Firstly - the cost. Most people are taken aback that I will pay an average of 4-5p a litre over the top of regular diesel. But on an average fill up of 55-60 litres, this only works out as less than £3.00 per tank! Hardly a lot, is it?

The engine runs a LOT smoother at idle, much less diesel clatter. On acceleration, the engine produces a much more linear feel to the acceleration. I wouldn't say it has any performance benefits, but it just makes the car a bit more enjoyable coming from ultra-smooth petrol models previously.

It seems to have given me slightly better fuel economy. Only slightly, though. On average, I was getting about 44-45mpg running regular diesel. Now I'm getting an average of 47-48mpg (calculated - not trip readout) for the same type of driving. This gives me an extra few miles per tank but probably not enough in itself to make up the difference in price.

BP Ultimate contains a variety of additional additives that are supposed to clean the engine and do a variety of other magical things. Can't say for sure that these are working (?) but the engine doesn't produce any black smoke, even at full throttle - and thats with the car tuned too.

### RECORDS SUPPLIED
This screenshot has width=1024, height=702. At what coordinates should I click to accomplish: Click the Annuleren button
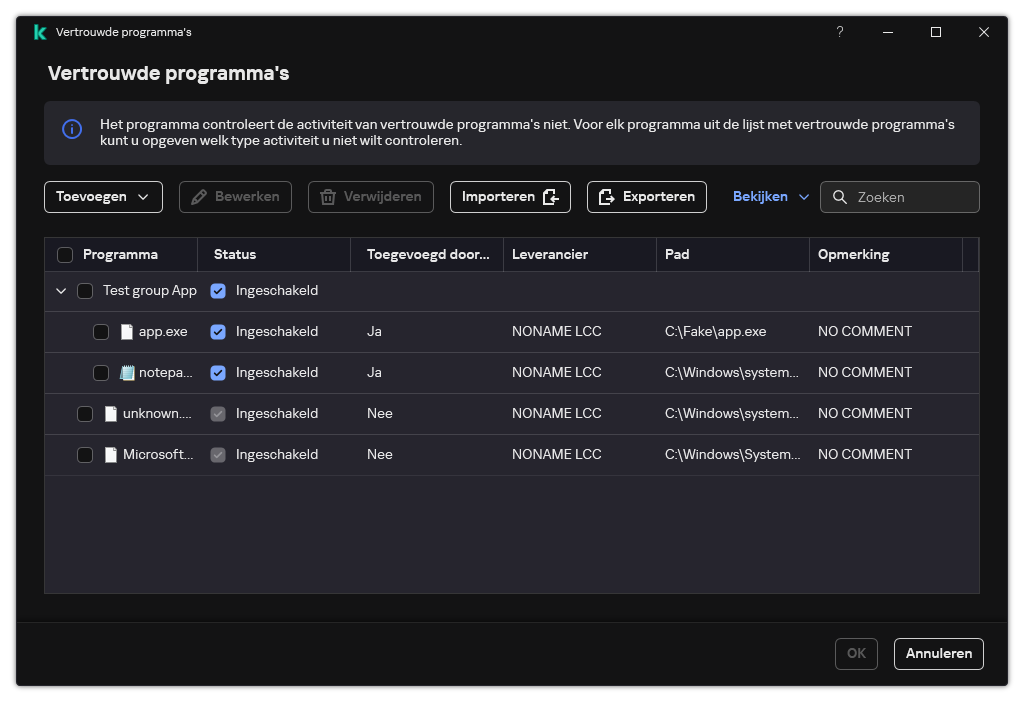(938, 653)
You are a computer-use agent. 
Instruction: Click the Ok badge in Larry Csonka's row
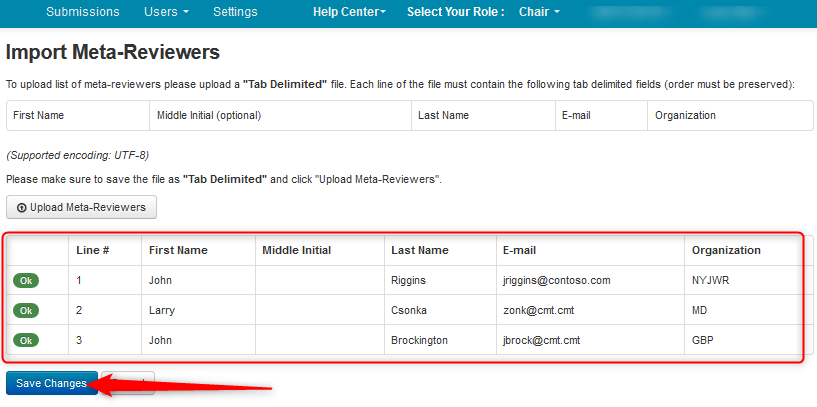(25, 310)
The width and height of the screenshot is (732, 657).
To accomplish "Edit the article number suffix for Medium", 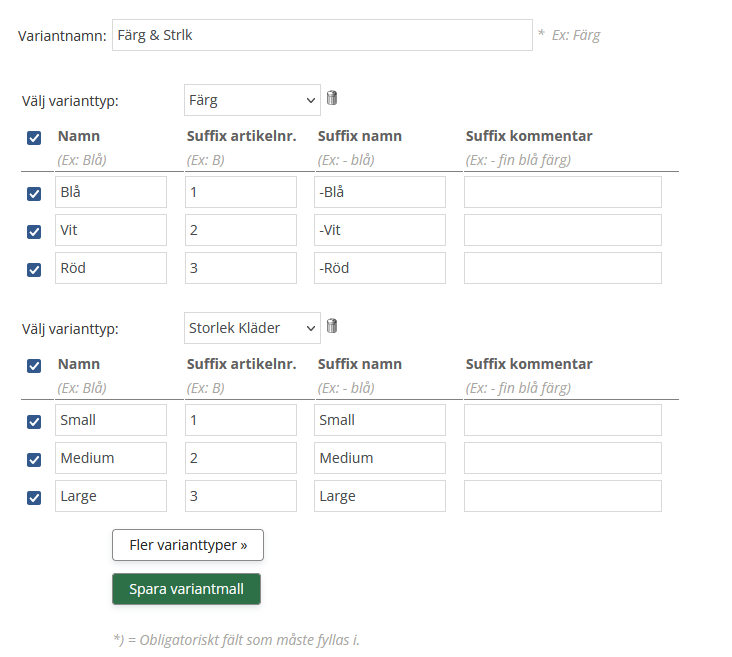I will pos(241,458).
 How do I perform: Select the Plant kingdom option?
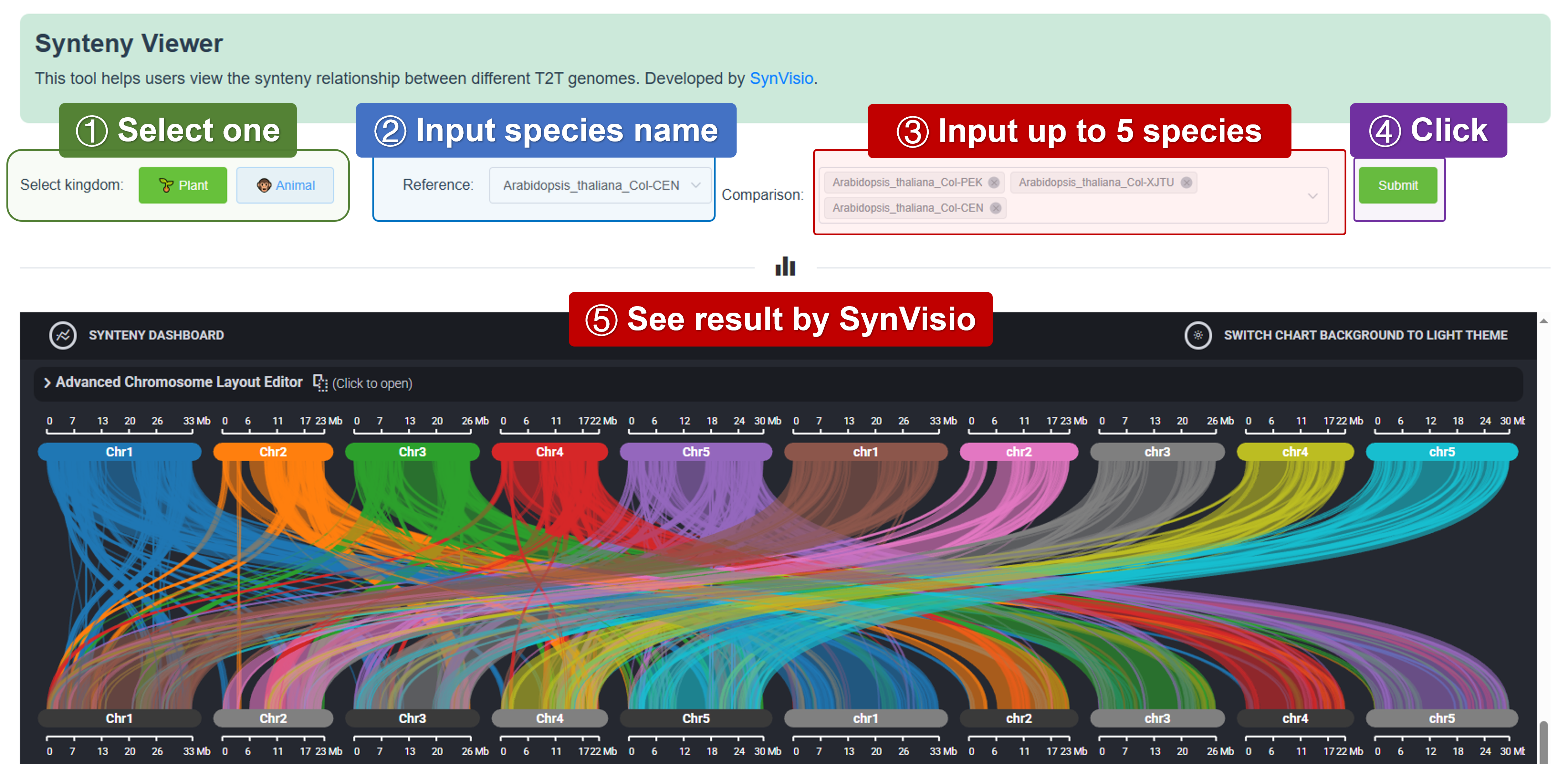pyautogui.click(x=182, y=186)
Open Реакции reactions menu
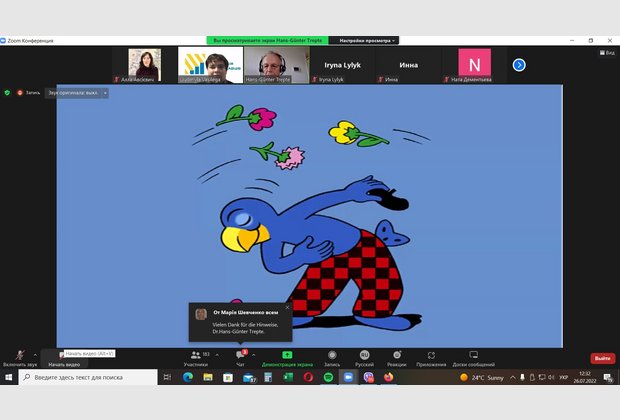Screen dimensions: 620x420 pos(397,356)
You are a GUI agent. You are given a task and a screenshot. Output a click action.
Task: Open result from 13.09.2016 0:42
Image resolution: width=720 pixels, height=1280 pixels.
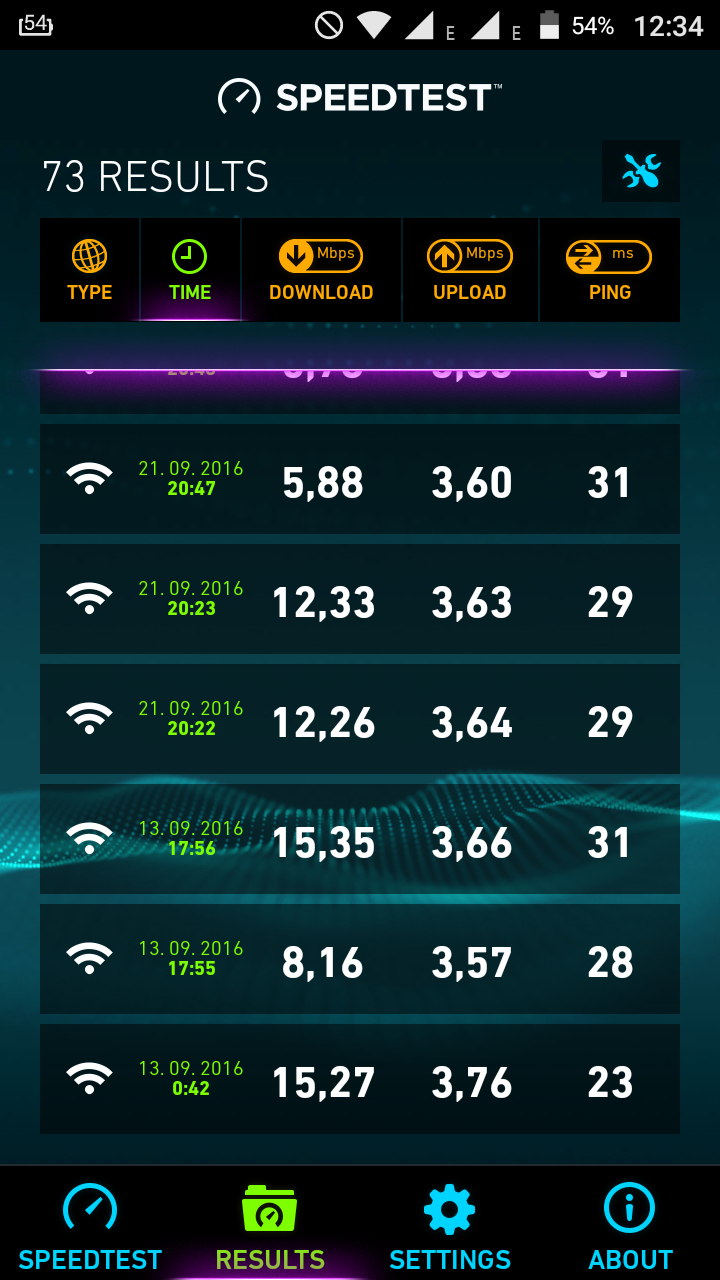(x=360, y=1079)
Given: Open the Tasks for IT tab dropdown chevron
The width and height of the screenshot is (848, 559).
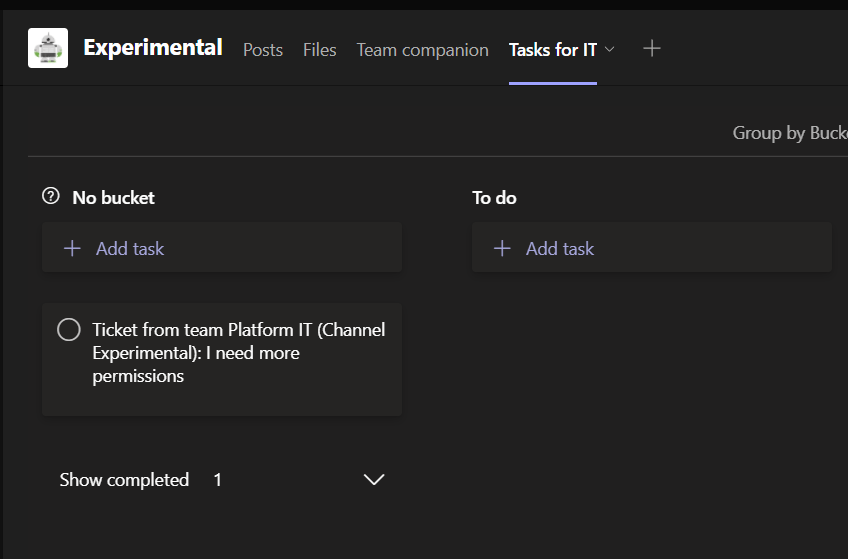Looking at the screenshot, I should click(x=610, y=49).
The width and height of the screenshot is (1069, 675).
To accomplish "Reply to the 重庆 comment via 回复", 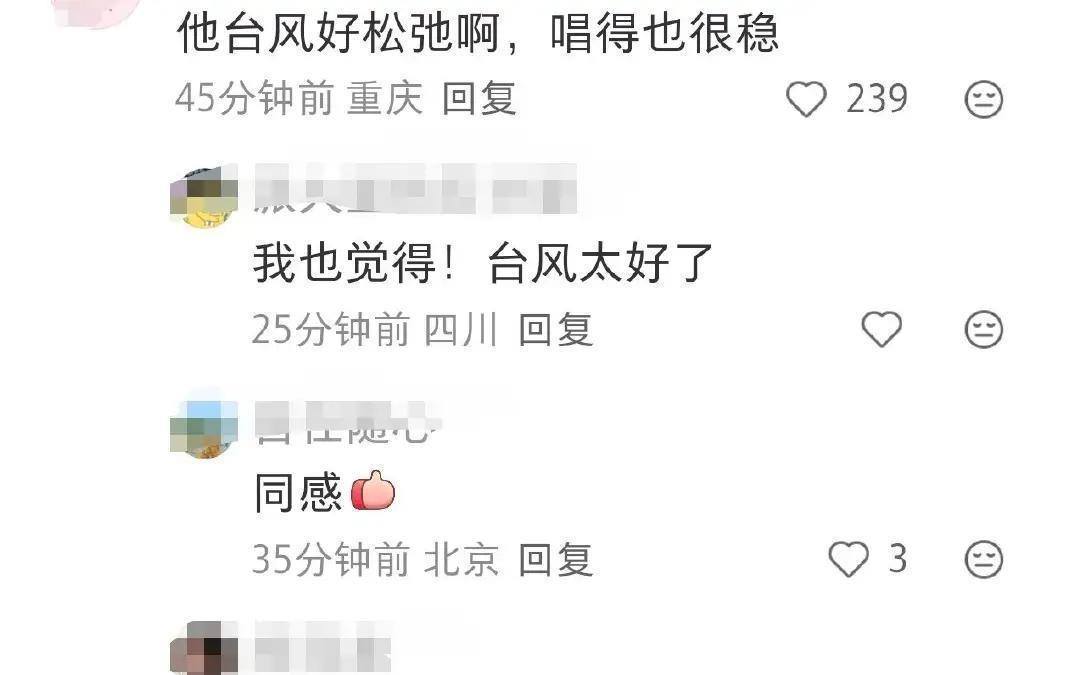I will pos(479,99).
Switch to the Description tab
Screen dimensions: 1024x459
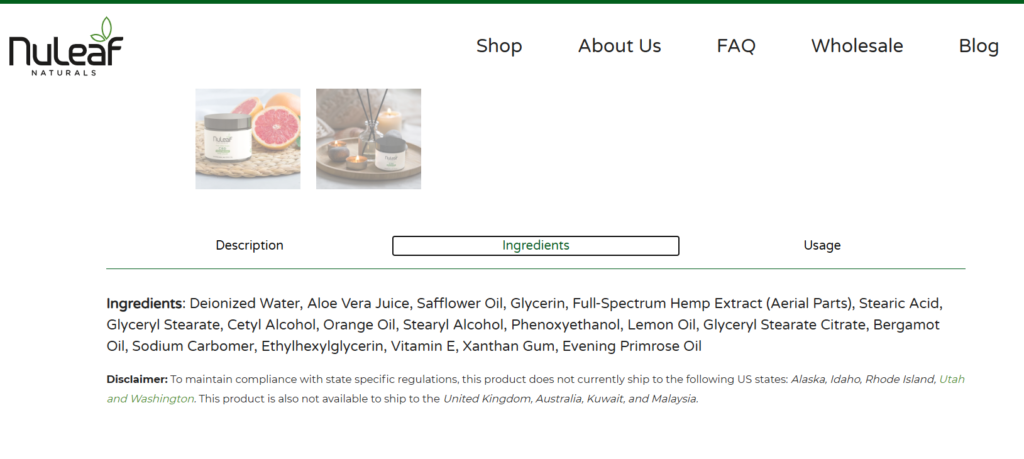[x=249, y=245]
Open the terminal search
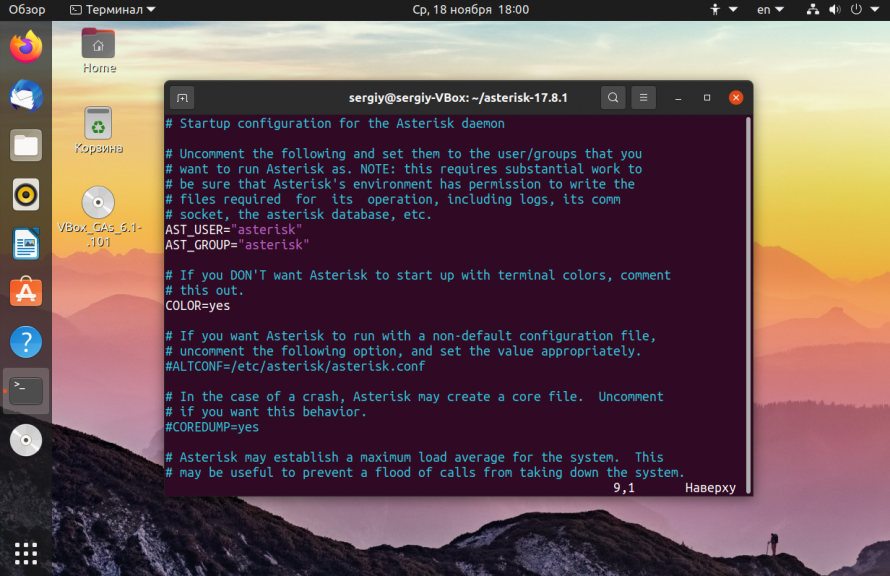Image resolution: width=890 pixels, height=576 pixels. (x=613, y=98)
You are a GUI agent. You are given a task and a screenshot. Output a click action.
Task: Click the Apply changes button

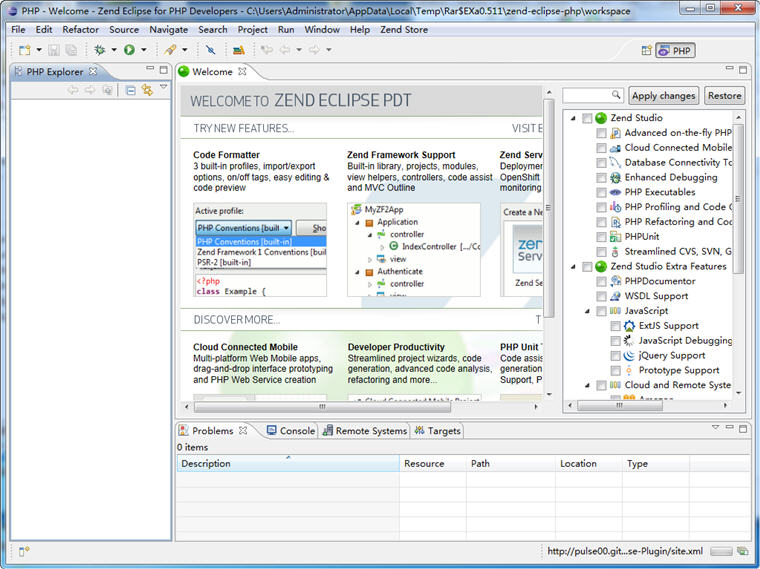663,96
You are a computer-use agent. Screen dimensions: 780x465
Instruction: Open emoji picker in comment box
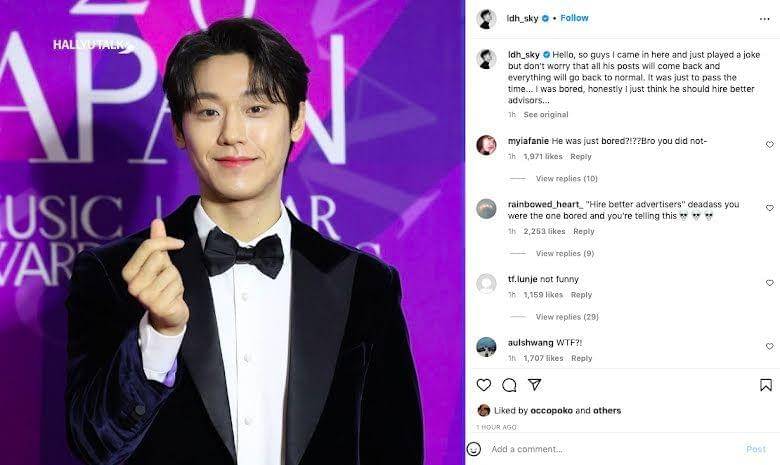(474, 449)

### WHAT NEEDS TO BE DONE
In the passage on premium diesel, what average fuel economy does the writer now get?

### COMPLETE ANSWER
An average of 47-48mpg, calculated rather than taken from the trip readout.